Senior Algerian politicians have told local media recently that Bouteflika has been well.

Analysts say the health of the 69-year-old president, who has sought to bring peace to the giant oil-exporting country of 33 million since taking office in 1999, is a critical factor in the political stability of Africa's second-largest country.

No more questions

Answering a question after his meeting with Sarkozy, he said: "It's true that I was very ill, but today I am much better."

He then told reporters to "stop asking questions about my health".

The subject of France was dealt with in a similarly frank manner.

Bouteflika met Sarkozy for a four-and-a-half-hour meeting, but made little effort to patch up differences with Algeria's former colonial ruler.

"It's fully clear that we [France and Algeria] are condemned to having a common future. We can do nothing about the laws of geography," which place France and Algeria on opposite sides of the Mediterranean, he said.

French interest

Asked whether he could offer a word that could bring Algeria and France closer, Bouteflika said: "In these circumstances, I cannot say anything."

Sarkozy's two-day trip to Algeria had been encouraged by the French president, Jacques Chirac, and was billed as a chance to get bilateral ties back on track.

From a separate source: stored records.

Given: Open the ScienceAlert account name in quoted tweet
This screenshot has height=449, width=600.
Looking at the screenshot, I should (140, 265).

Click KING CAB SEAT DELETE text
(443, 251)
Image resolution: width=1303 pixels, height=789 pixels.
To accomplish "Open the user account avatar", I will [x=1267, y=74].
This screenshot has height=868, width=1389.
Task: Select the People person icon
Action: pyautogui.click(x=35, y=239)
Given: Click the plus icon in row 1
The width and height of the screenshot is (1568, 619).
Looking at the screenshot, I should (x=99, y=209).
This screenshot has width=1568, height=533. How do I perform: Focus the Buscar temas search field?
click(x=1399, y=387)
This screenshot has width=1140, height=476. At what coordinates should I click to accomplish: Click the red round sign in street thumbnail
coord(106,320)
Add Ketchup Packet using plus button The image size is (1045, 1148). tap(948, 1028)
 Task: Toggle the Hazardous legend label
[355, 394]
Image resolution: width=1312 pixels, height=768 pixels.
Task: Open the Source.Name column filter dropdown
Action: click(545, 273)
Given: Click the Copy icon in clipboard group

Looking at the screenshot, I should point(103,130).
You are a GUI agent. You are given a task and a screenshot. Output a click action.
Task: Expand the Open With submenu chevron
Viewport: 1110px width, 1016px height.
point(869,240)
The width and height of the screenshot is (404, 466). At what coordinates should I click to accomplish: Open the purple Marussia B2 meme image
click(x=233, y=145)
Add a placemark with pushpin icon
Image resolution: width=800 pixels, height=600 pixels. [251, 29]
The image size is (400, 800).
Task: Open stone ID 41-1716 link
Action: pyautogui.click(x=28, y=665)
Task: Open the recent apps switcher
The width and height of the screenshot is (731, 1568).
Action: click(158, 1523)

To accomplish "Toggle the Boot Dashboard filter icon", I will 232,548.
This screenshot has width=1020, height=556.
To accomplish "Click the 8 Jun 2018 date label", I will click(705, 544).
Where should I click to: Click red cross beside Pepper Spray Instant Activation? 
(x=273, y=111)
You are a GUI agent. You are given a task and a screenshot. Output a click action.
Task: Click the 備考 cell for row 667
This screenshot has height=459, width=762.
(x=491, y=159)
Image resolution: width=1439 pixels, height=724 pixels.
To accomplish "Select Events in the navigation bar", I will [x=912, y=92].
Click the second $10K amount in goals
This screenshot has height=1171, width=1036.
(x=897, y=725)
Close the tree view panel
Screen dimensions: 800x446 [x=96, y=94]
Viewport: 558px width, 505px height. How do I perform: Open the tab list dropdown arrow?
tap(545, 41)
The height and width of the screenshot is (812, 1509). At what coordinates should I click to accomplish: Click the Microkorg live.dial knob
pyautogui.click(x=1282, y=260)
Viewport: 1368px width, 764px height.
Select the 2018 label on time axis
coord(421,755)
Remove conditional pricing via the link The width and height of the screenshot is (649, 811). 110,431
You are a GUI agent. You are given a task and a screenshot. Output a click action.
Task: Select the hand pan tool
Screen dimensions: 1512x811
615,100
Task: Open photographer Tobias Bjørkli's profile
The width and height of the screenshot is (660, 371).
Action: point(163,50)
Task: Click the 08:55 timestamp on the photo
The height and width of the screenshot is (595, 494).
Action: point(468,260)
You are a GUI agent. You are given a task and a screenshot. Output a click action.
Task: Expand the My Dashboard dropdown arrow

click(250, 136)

For Sarkozy,who is aiming to be the centre-right's candidate for next year's presidnetial election, the visit was steeped in political importance because roughly three million people of Algerian descent live in France.

On Monday, Sarkozy announced that the so-called Schengen zone nations of Europe will no longer consult one another before issuing visas to Algerians.

The move is expected to reduce the waiting time for Algerians seeking visas from about 15 days to between one and three days.